“食べて買って遊んで”はNG! 窯元巡って行きつけバーを作る「リンネル」旅特集
リゾートテイストを封印して何を紹介しているのかというと、器の窯元や工芸品の工房めぐり。作り手との会話を楽しみながら器を選び、石窯で焼いた天然酵母のパンをガジュマルのある庭で味わっています。窯率が高い旅です。そして、夜は地元客が集うバーに出向き、「リンネル」言うところの“あったかい島の人たち”と触れ合う。旅のこなれ感がすごい。なぜこんな旅なのかというと、ナビゲーターが、何度も買い付けで沖縄を訪れているショップディレクターだから。間違っても、観光地やみやげ物屋をガツガツ巡ったりしません。バーの紹介ページに、こんな一文がありました。
「旅先で行きつけのお店を作ると、土地への愛着が湧いて、訪れる楽しみも増えるもの」
リンネル女子が旅に求めるものは、旅行者(外部の人)として楽しみを追求することではなく、器の伝統を知ったり地元の人と触れ合ったりして、その土地の内部に片足をつっこんで愛着を持つという感覚のようです。自分の居住地以外に行きつけのバーがあること=その土地に愛着を持つことなのか、そう単純なことではないと思うのですが、「日本のどこかに私を待ってる人がいる」という幻想に安心感があるのは確かでしょうね。

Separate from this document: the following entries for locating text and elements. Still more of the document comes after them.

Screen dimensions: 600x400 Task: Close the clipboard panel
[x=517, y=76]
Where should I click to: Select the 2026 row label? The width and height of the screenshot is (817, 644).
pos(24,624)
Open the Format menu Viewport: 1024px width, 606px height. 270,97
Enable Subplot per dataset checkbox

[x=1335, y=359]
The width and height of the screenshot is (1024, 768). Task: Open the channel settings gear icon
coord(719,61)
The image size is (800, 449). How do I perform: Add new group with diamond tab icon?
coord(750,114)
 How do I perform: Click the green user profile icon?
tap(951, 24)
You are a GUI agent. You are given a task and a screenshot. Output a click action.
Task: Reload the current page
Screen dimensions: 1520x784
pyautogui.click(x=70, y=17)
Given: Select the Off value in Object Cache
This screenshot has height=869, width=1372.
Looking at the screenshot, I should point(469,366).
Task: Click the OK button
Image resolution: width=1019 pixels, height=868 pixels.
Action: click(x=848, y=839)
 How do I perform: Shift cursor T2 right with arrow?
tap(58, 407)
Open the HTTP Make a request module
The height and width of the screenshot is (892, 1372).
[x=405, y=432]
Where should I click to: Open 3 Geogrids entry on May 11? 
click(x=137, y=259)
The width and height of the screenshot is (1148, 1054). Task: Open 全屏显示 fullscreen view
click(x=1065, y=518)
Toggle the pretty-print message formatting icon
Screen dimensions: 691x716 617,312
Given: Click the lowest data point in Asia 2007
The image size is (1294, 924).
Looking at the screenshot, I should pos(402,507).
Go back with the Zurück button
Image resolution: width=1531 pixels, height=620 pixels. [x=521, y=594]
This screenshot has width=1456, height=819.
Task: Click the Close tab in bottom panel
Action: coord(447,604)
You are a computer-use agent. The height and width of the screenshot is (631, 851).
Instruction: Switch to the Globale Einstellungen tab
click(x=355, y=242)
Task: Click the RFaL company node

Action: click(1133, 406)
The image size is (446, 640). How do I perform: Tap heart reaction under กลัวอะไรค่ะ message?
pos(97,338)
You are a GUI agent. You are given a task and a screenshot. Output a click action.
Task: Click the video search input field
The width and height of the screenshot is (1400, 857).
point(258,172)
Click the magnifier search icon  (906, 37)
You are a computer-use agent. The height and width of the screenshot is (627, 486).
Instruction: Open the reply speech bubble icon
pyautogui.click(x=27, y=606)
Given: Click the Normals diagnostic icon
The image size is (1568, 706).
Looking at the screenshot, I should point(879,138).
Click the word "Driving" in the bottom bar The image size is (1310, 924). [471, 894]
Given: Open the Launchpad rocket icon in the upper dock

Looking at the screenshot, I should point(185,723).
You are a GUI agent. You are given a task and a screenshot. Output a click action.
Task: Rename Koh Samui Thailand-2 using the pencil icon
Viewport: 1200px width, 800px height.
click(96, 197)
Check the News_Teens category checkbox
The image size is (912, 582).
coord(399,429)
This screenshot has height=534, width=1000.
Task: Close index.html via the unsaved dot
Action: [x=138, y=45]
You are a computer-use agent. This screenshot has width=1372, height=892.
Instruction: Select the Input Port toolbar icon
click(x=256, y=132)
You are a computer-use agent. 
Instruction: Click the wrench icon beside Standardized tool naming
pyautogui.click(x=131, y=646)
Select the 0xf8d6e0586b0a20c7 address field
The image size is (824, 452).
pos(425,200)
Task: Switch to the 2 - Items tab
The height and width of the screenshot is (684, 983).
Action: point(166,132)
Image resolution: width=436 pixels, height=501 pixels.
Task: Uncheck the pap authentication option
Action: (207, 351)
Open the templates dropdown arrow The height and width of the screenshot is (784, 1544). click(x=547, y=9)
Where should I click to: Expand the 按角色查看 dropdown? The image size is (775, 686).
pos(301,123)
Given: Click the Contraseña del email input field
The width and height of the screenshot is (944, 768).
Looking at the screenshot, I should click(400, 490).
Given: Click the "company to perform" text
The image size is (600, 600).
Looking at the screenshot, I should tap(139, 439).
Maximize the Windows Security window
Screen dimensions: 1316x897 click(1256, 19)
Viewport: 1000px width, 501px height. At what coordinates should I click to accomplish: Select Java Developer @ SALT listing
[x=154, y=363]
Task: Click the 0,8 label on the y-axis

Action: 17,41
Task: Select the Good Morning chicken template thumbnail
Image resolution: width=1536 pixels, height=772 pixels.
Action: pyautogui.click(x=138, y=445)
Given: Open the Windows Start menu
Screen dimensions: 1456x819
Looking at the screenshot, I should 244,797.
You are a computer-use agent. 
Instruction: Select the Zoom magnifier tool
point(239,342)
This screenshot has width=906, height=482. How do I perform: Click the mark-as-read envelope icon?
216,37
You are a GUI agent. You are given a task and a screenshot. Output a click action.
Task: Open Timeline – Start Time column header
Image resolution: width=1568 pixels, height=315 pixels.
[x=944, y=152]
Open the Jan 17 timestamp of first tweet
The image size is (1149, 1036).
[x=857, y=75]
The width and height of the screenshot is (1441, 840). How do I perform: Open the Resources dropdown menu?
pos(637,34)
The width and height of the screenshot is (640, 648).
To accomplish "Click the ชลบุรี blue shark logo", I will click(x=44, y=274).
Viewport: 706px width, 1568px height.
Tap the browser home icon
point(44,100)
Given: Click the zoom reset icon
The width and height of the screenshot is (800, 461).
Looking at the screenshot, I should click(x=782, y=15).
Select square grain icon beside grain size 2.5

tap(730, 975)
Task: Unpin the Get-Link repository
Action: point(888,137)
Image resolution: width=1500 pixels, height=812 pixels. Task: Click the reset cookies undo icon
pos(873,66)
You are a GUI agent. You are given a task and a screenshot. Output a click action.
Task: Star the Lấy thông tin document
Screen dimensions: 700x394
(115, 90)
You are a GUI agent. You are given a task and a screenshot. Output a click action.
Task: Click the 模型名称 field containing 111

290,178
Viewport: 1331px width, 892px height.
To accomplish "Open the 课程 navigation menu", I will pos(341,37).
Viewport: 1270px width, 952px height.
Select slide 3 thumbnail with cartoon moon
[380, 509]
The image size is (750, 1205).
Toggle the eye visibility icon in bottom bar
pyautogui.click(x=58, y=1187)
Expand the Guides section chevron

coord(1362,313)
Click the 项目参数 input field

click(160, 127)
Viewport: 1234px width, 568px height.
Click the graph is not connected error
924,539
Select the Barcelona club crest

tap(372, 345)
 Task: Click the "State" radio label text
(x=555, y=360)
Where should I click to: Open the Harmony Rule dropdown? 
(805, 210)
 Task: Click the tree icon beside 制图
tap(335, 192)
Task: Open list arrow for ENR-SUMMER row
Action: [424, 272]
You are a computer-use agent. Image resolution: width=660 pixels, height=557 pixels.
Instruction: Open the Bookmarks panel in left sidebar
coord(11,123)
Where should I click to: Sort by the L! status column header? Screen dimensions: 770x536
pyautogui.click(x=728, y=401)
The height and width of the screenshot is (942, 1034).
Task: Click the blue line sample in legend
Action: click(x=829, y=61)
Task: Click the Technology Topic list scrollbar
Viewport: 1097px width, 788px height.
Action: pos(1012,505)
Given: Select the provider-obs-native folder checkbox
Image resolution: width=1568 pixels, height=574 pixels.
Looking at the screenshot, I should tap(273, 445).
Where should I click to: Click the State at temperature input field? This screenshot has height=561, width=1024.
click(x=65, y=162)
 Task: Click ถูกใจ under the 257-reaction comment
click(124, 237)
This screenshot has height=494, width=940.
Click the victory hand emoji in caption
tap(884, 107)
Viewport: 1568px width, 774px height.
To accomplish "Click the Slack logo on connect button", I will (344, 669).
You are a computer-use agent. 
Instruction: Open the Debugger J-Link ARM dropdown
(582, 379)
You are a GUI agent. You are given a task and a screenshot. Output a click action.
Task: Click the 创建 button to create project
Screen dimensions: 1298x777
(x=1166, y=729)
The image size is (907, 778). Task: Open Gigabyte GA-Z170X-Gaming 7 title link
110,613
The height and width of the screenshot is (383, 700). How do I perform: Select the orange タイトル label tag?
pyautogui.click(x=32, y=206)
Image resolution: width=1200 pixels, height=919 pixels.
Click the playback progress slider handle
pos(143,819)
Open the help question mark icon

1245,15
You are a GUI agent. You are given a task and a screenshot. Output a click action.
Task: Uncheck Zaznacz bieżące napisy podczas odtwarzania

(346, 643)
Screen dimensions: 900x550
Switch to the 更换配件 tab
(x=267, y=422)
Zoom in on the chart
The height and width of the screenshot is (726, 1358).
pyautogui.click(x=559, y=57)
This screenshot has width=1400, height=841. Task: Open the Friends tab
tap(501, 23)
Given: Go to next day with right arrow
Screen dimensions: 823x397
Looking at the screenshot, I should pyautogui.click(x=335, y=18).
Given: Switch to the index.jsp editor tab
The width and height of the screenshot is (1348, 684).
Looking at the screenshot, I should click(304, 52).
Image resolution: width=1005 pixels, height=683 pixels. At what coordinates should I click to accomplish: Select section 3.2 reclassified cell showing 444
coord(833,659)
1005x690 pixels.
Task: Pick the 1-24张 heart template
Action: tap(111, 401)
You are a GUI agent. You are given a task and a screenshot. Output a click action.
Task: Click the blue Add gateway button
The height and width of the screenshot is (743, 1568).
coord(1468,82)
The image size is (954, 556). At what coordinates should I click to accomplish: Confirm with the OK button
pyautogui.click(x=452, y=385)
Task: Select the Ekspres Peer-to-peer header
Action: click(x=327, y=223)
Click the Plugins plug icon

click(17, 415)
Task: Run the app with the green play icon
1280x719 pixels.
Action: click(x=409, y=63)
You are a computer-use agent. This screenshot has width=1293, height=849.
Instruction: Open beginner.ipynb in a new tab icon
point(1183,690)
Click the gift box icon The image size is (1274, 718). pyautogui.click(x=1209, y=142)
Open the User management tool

もともとリンネル女子には、「小さくてもいいから一国一城の主になりたい」という願望が強くあります。誌面でもてはやされる人は、大企業勤務や玉の輿マダムではなく、雑貨店オーナーやフリーランスのクリエイター。独立独歩で生きていこうとしている人にとって、心折れた時に逃げ込める場所、癒やされる場所を確保しておくことは大切なのかもしれません。それはきっと野球選手や力士など勝負師が遠征先に現地妻をつくる感覚と似ているんでしょうね。それにしても、3.11以降、沖縄はすっかりクリエイターの“逃げ場”として定着しましたよね。みんな沖縄に頼り過ぎだと思います。